In the entries, find all lines that hold the word "Philips" and copy them.

[Given entries — start]

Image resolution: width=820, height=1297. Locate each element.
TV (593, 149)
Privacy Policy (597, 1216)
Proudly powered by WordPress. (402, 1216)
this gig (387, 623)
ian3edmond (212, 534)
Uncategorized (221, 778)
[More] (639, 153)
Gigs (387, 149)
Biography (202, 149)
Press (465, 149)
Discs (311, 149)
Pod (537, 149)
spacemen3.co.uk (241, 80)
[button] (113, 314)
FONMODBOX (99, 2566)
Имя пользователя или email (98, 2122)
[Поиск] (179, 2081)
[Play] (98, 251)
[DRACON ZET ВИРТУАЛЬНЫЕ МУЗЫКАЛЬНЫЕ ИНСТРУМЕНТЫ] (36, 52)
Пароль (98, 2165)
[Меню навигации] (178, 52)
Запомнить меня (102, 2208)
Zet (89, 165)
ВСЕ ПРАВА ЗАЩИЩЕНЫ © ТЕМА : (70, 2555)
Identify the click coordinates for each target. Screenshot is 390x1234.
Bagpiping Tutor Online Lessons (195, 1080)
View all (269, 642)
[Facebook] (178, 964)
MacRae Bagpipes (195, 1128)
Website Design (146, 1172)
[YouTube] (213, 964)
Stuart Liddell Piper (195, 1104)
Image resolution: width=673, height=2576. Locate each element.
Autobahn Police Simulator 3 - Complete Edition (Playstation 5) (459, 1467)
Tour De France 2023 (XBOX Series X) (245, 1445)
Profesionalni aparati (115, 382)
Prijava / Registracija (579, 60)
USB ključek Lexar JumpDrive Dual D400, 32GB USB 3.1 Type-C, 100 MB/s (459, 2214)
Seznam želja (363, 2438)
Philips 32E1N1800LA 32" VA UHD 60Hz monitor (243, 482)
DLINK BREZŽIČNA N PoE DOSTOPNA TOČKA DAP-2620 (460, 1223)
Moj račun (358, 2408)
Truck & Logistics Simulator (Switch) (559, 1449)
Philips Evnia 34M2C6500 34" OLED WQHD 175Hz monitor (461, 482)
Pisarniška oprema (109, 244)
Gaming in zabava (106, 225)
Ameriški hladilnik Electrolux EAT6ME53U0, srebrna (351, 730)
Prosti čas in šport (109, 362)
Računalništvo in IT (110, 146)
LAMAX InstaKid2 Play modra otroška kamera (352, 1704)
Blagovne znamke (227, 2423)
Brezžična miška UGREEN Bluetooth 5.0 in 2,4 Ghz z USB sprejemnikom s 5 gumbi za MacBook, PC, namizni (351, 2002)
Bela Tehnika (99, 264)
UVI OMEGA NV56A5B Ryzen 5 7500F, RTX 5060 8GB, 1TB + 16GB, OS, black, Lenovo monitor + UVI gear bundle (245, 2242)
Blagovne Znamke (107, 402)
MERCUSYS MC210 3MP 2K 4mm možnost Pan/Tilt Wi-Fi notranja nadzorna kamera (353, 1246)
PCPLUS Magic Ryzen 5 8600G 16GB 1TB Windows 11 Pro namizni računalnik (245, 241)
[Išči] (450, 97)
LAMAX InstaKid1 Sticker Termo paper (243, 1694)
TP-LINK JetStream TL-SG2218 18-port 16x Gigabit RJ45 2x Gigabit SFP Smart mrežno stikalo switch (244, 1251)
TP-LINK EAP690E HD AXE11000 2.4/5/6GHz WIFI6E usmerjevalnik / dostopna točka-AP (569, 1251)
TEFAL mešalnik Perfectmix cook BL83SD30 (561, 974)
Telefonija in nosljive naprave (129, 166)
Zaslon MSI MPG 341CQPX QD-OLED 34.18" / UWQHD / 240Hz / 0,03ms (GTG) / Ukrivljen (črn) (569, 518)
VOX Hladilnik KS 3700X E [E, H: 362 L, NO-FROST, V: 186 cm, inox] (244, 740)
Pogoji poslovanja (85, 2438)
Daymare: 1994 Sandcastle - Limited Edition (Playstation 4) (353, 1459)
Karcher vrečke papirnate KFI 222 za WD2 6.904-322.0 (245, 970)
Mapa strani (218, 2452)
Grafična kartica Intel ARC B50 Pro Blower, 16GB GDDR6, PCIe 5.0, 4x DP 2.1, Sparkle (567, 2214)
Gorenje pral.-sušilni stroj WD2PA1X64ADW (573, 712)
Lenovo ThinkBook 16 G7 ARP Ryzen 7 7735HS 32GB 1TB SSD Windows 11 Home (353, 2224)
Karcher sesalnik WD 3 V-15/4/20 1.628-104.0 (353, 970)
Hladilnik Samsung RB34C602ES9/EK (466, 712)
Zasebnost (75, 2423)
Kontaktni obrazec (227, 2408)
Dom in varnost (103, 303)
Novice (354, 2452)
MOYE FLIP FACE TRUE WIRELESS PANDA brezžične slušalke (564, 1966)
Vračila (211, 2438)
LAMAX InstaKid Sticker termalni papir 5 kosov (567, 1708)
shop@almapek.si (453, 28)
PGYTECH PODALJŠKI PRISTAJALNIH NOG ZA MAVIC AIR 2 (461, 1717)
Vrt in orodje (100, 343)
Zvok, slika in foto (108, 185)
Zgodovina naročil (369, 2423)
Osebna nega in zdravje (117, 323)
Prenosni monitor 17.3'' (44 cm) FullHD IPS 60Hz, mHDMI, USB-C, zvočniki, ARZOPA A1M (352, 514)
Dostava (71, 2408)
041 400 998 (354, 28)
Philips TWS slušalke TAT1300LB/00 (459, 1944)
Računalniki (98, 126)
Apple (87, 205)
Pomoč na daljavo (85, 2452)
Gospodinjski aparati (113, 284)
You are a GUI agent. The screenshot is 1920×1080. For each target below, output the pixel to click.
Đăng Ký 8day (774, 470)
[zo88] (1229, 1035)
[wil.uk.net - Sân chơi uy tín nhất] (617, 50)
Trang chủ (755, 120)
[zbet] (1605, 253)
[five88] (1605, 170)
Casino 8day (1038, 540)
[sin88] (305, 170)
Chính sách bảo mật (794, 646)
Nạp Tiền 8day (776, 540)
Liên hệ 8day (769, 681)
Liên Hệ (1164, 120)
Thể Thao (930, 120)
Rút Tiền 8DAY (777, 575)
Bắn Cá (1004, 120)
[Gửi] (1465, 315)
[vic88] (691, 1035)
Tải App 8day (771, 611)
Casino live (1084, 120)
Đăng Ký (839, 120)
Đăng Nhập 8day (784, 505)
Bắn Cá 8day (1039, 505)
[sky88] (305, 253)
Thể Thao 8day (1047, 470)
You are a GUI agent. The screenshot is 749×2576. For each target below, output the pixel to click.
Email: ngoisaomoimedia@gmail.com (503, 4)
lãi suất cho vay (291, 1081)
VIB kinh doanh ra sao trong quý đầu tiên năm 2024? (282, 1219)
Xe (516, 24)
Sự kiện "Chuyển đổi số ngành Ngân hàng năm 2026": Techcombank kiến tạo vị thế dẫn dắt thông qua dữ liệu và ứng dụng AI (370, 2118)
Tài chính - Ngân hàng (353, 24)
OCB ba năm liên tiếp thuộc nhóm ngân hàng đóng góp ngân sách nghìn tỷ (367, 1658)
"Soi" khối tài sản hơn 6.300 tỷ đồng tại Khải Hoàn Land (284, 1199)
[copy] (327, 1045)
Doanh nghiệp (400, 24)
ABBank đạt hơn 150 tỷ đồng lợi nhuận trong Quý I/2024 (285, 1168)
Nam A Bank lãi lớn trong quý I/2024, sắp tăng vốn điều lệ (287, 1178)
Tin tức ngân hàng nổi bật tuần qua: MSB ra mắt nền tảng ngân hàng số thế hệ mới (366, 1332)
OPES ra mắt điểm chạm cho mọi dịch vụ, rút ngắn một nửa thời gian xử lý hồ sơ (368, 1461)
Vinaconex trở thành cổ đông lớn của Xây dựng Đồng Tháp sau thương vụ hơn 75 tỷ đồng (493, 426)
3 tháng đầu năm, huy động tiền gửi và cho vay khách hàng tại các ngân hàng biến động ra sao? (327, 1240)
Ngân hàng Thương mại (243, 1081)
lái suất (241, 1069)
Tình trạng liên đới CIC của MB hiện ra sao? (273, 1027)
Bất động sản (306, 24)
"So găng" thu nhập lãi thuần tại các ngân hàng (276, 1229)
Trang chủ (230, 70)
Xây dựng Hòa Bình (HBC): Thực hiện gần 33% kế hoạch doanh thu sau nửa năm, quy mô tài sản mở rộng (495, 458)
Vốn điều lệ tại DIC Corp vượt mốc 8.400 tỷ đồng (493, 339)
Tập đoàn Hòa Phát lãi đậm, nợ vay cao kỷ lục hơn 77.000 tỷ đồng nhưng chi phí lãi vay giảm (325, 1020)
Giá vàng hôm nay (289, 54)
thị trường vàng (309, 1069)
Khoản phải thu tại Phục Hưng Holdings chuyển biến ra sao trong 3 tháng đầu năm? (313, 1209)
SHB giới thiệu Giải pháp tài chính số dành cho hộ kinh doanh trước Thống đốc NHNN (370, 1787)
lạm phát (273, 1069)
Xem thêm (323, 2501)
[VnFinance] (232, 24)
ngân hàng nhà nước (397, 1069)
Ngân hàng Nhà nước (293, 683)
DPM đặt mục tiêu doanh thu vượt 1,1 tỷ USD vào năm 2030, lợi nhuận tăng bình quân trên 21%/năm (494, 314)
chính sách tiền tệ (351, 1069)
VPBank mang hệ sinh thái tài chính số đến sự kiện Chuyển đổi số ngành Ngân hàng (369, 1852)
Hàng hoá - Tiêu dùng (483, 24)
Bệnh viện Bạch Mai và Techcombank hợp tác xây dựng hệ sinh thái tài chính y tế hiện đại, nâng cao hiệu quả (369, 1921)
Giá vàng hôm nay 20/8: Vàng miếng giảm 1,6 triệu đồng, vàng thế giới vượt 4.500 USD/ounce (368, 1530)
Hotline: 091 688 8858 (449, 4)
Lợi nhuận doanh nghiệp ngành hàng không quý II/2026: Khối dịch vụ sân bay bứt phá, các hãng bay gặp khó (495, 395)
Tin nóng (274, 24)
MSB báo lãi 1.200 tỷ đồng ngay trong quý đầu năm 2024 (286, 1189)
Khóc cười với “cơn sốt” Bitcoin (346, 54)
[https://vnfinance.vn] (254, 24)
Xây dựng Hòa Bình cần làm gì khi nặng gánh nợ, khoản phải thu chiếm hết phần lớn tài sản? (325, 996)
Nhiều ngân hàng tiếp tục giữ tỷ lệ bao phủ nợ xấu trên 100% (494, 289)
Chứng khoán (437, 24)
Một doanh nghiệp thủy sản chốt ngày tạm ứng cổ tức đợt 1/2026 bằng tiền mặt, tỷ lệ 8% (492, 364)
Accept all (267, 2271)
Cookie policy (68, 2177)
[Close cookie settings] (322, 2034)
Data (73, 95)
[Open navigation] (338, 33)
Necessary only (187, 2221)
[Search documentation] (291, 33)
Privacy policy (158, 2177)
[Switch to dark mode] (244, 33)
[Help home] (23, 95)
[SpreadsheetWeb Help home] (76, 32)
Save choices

[Given entries — finish]

Response to the task:
Philips 32E1N1800LA 32" VA UHD 60Hz monitor (243, 482)
Philips Evnia 34M2C6500 34" OLED WQHD 175Hz monitor (461, 482)
Philips TWS slušalke TAT1300LB/00 (459, 1944)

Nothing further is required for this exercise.